**GOAL OF THE EXERCISE**
Using the data that follows, output only the lines from the line with "The height and" up to and including the line with "Given: Open the 列ラベル filter dropdown", exactly, leaving pictures aside.

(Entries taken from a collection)
-----
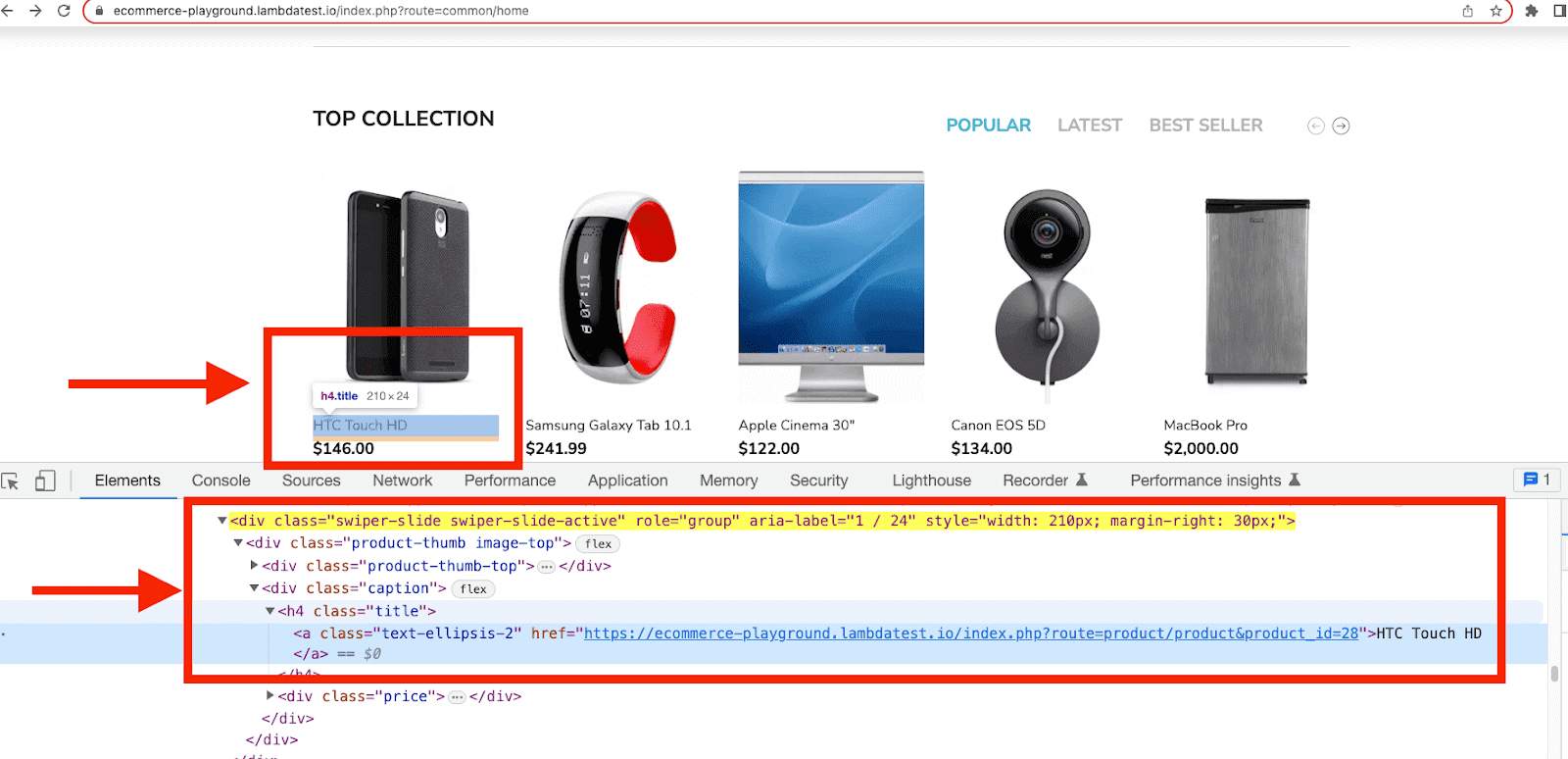Click the Apple Cinema 30" product image
The width and height of the screenshot is (1568, 759).
[x=831, y=286]
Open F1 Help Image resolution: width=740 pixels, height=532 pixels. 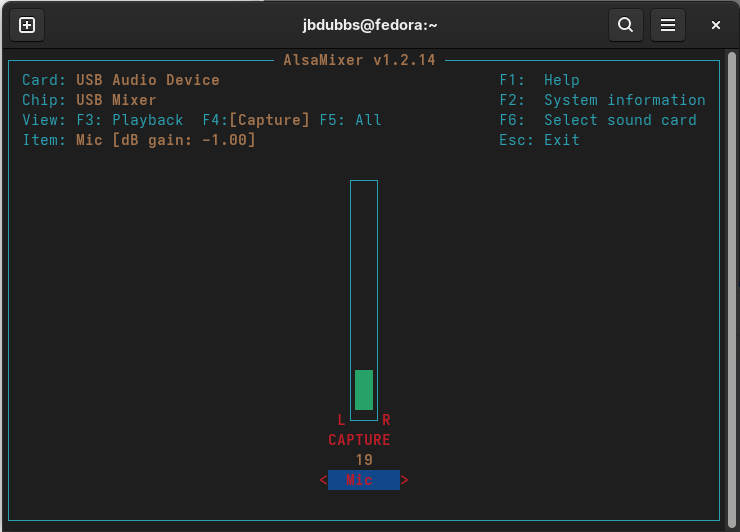click(x=540, y=80)
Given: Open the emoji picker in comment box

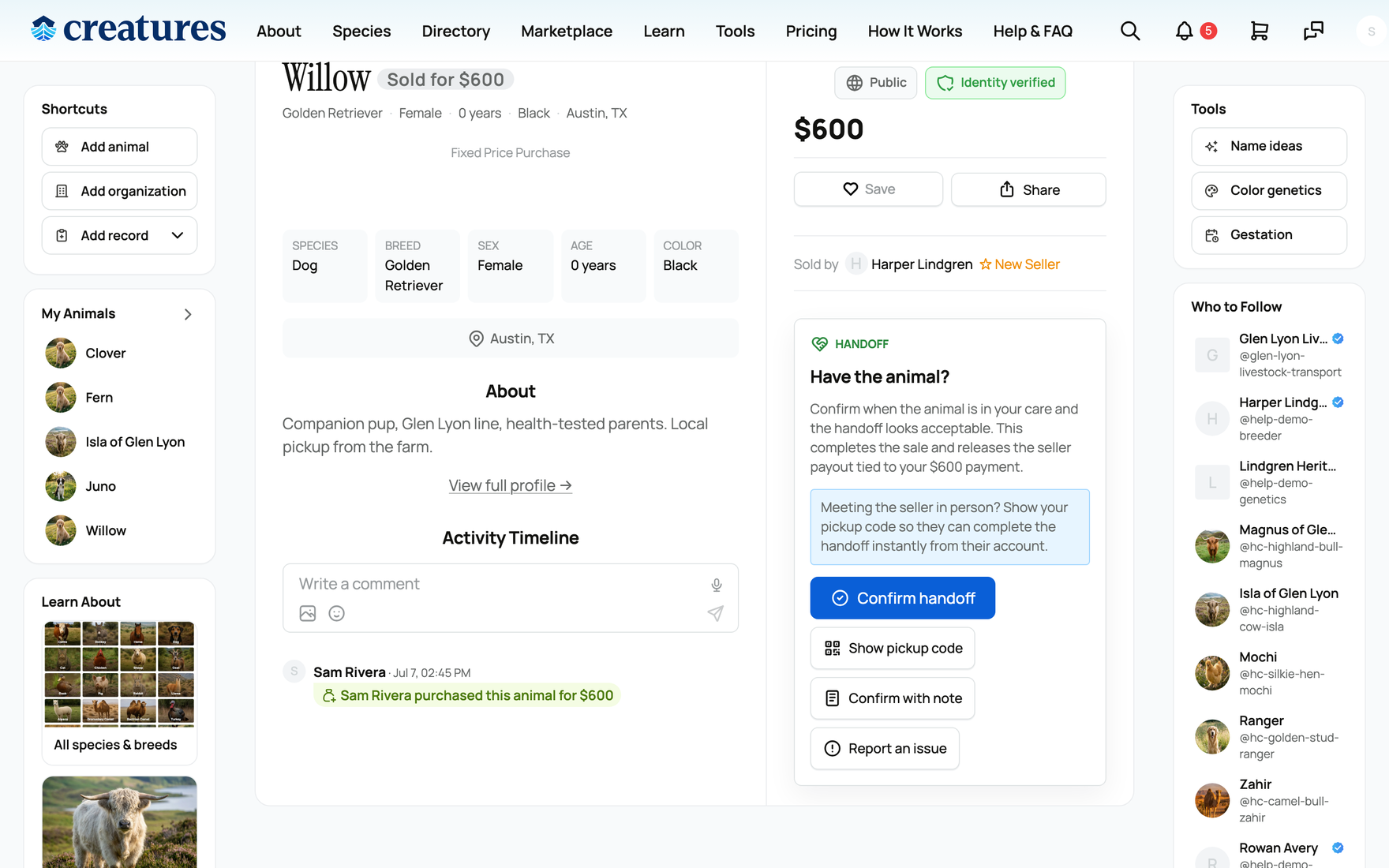Looking at the screenshot, I should tap(337, 613).
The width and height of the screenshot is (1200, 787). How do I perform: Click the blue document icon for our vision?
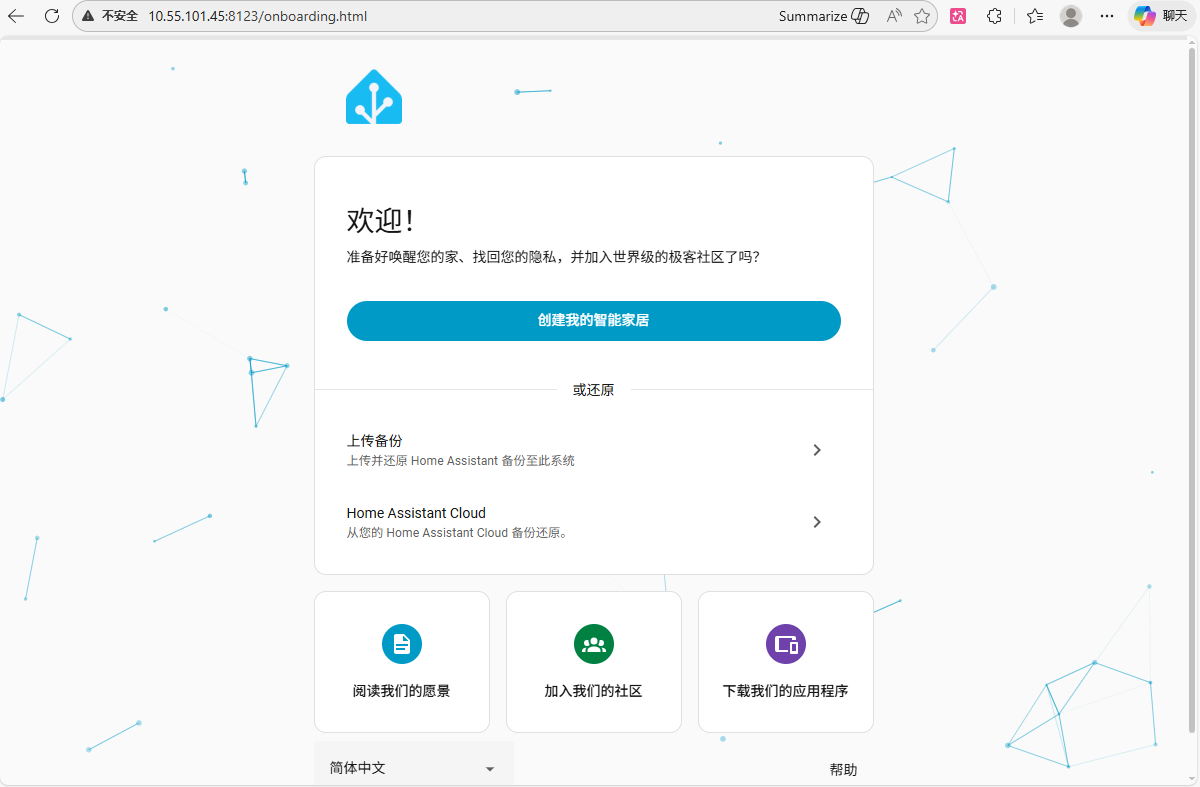(x=402, y=644)
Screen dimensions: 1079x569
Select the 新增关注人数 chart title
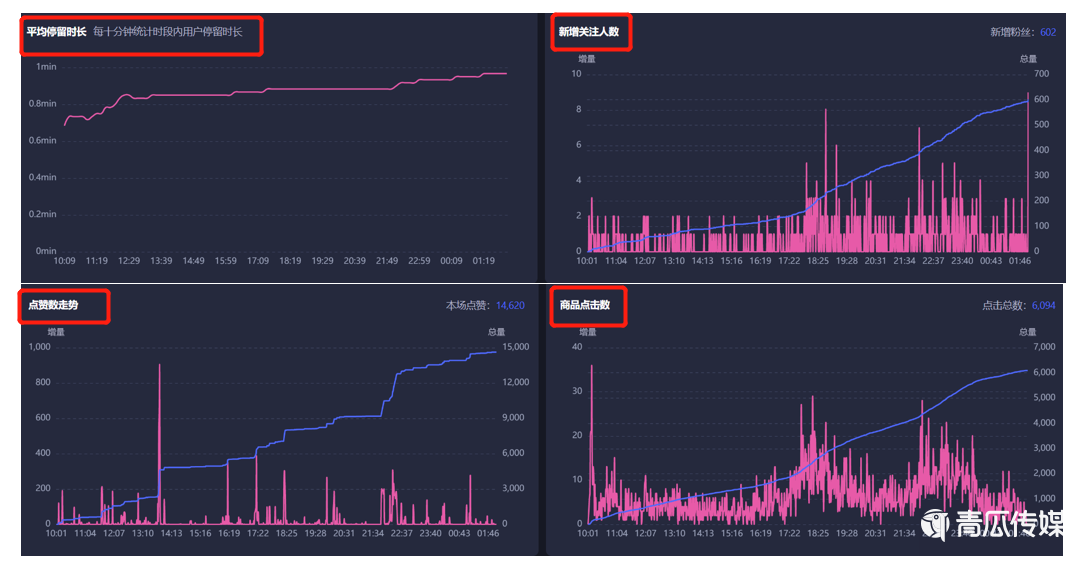point(589,32)
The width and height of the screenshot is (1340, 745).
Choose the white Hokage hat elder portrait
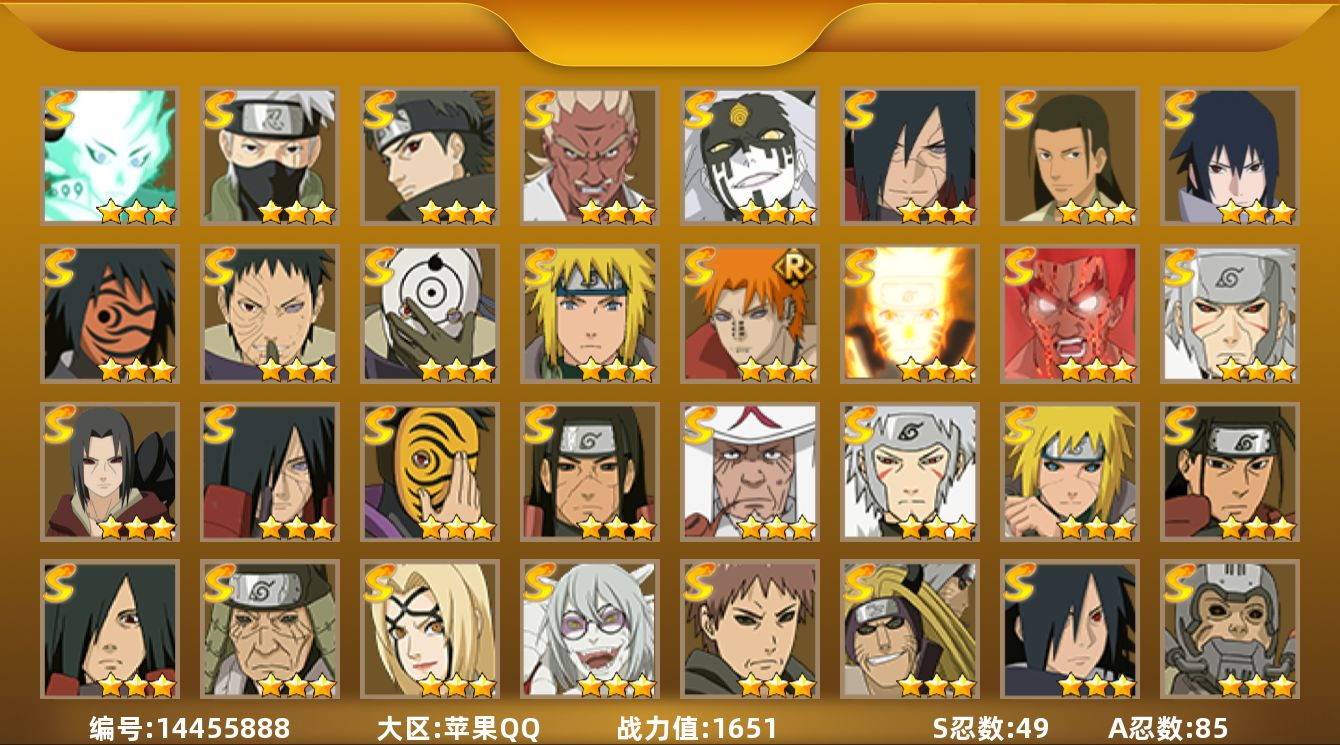750,472
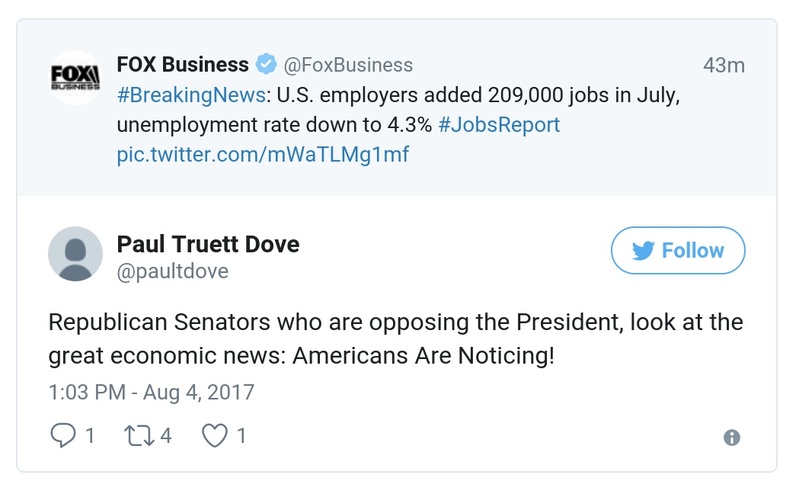Image resolution: width=799 pixels, height=494 pixels.
Task: Click the FOX Business account name
Action: tap(182, 65)
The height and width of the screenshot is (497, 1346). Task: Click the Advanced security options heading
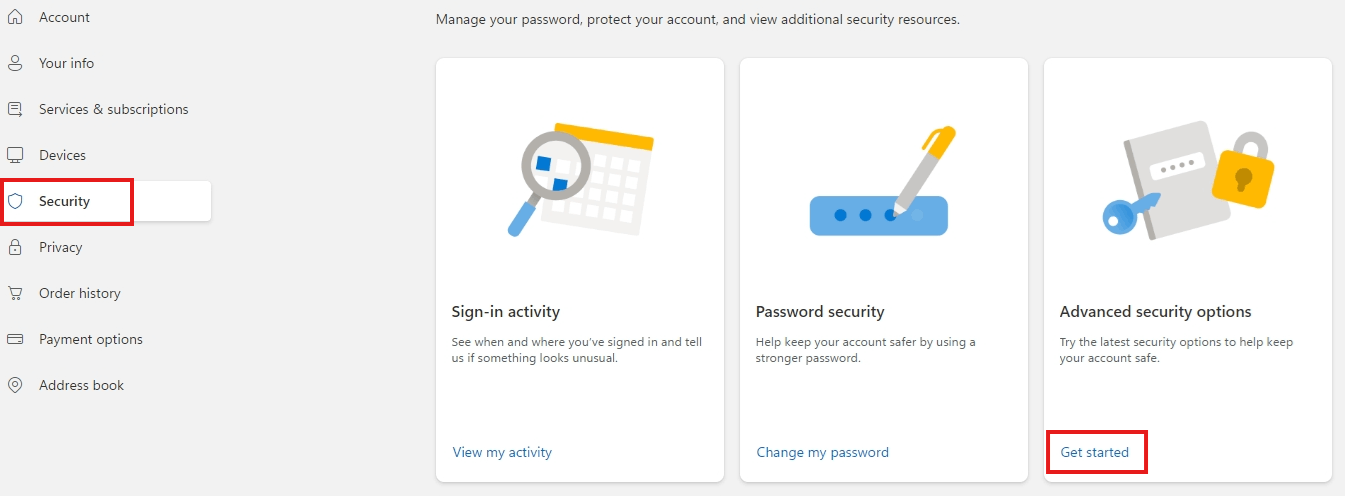pyautogui.click(x=1155, y=312)
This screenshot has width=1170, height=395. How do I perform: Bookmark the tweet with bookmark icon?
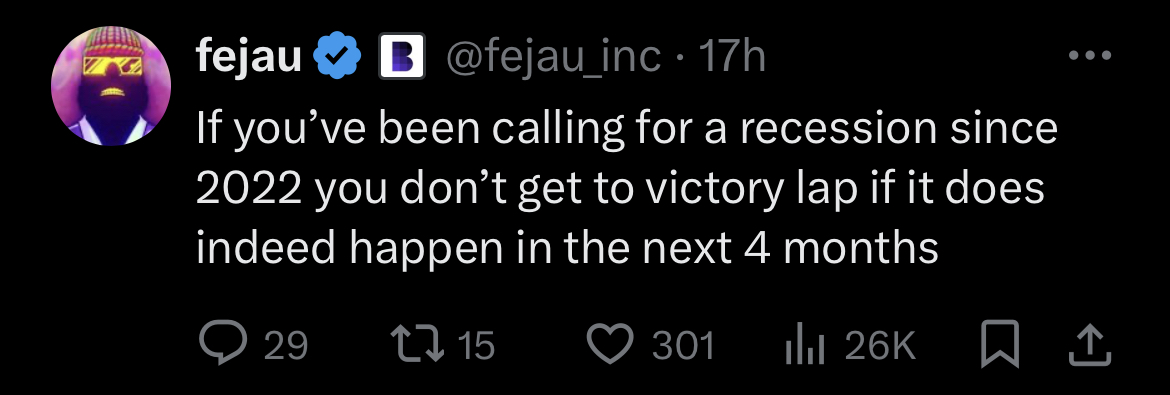pyautogui.click(x=1000, y=344)
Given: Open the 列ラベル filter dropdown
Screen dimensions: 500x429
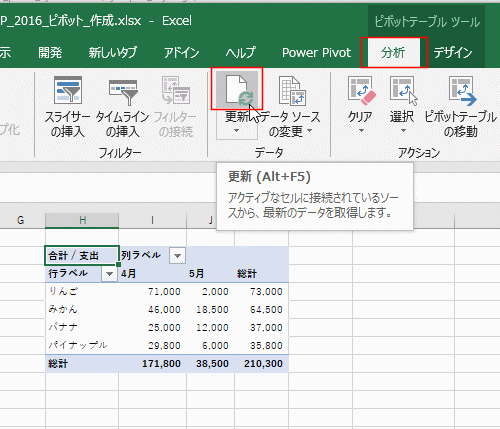Looking at the screenshot, I should (177, 256).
-----
**WORKED SOLUTION**
The height and width of the screenshot is (497, 1346). Task: Click the Advanced security options heading
pyautogui.click(x=1155, y=312)
This screenshot has width=1170, height=395. How do I perform: Bookmark the tweet with bookmark icon?
pyautogui.click(x=1000, y=344)
Given: Open the 列ラベル filter dropdown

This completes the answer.